It seems to me that source dedupe is the most efficient way to backup data, so why is it that very few products do it? This is what I found myself thinking about today.
Source dedupe is the way to go
This is my opinion and always has been. Ever since I first learned about Avamar in 1998 (when it was called Undoo). If you can eliminate duplicate data across your enterprise – even before its sent – why wouldn’t you want to do that? It saves bandwidth and storage. Properly done, it makes the backups faster and does not slow down restores. Its even possible to use dedupe in reverse to speed up restores.
If properly done, it also reduces the CPU load on the client. A typical incremental backup (without dedupe) and a full backup both use way more compute cycles than those that are used to generate whatever hash is being used to do the dedupe.
You save bandwidth, storage, and CPU cycles. So why don’t all products do this?
Products that have been around a while have a significant code base to maintain. Changing to source dedupe requires massive architectural changes that can’t be easily added into the mix with an existing customer. It might require a “rip and replace” from the old to the new, which isn’t what you want to do with a customer.
Update: An earlier version of the post said some things about specific products that turned out to be out of date. I’ve removed those references. My question still remains, though.
None of the source dedupe products have torn up the market.

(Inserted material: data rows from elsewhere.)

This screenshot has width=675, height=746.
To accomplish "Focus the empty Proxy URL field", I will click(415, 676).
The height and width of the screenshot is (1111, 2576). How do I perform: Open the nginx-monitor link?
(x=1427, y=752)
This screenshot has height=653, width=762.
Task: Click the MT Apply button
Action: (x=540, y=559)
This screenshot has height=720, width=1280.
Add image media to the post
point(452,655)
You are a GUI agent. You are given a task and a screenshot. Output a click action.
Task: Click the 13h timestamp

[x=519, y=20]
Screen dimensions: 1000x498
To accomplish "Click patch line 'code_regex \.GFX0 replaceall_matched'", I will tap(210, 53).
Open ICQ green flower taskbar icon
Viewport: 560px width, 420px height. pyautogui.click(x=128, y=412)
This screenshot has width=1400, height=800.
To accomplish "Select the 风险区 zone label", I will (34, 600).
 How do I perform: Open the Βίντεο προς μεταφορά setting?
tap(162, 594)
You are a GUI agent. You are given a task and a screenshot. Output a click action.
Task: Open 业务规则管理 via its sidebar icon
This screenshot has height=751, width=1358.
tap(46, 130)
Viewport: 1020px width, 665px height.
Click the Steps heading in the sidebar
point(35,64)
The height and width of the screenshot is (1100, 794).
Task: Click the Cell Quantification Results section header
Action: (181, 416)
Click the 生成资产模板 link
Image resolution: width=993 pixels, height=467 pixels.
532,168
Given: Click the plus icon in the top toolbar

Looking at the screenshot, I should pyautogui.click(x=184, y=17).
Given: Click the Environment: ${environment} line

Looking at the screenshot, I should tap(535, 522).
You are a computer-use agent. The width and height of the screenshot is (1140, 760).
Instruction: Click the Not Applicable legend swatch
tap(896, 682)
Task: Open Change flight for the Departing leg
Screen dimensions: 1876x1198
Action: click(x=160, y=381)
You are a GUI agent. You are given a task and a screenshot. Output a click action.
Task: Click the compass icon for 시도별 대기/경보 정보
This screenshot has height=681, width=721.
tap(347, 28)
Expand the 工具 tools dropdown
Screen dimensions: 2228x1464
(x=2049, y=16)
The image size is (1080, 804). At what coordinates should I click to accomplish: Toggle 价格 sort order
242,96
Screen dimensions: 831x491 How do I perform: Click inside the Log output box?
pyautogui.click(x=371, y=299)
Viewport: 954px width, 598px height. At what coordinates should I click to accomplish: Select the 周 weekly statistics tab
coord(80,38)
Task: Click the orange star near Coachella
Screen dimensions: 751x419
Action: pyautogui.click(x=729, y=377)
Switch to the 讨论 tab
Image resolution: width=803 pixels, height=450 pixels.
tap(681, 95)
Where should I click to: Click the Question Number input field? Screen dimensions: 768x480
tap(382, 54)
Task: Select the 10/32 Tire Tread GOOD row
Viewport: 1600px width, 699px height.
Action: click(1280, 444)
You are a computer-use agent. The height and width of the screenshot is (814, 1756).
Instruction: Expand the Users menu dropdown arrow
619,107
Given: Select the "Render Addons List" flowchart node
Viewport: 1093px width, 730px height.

For example, if Avamar became so popular that it was displacing the vast majority of backup installations, competitors would have been forced to come up with an answer. (The same could be true of CDP products, which could also be described as a much better way to do backups and restores. Very few true CDP products have had significant success.) But the market did not create a mandate for source dedupe, and I’ve often wondered why.
Many of the source dedupe implementations had limitations that made some think that it wasn’t the way to go. The biggest one I know of is that restore speeds for larger datasets were often slower than what you would get if you used traditional disk or a target dedupe disk. It seemed that developers of source dedupe solutions had done that venerable sin of making the backup faster and better at the expense of restore speed.
Another limitation of both source and target dedupe – but ostensibly more important in source dedupe implementations – is that the typical architectures used to hold the hash index topped out at some point. The “hash index,” as it’s called, could only handle datasets of a certain size before it could no longer reliably keep up with the backup speed customers needed.
The only solution to this problem was to create another hash index, which creates a dedupe island. This reduces the effectiveness of dedupe, because apps backed up to one dedupe island will not dedupe against another dedupe island. This increases bandwidth usage and the overall cost of things, since it will store more data as well.
This is one limitation my current employer worked around by using a massively scalable no-SQL database – DynamoDB – that is available to us in AWS. Where typical dedupe products top out at a 100 TB or so, we have customers with over 10 PB of data in a single environment, all being deduped against each other. And this implementation doesn’t slow down backups or restores.
What do you think?
Did I hit the nail on the head, or is there something else I’m missing? Why didn’t the whole world go to source dedupe?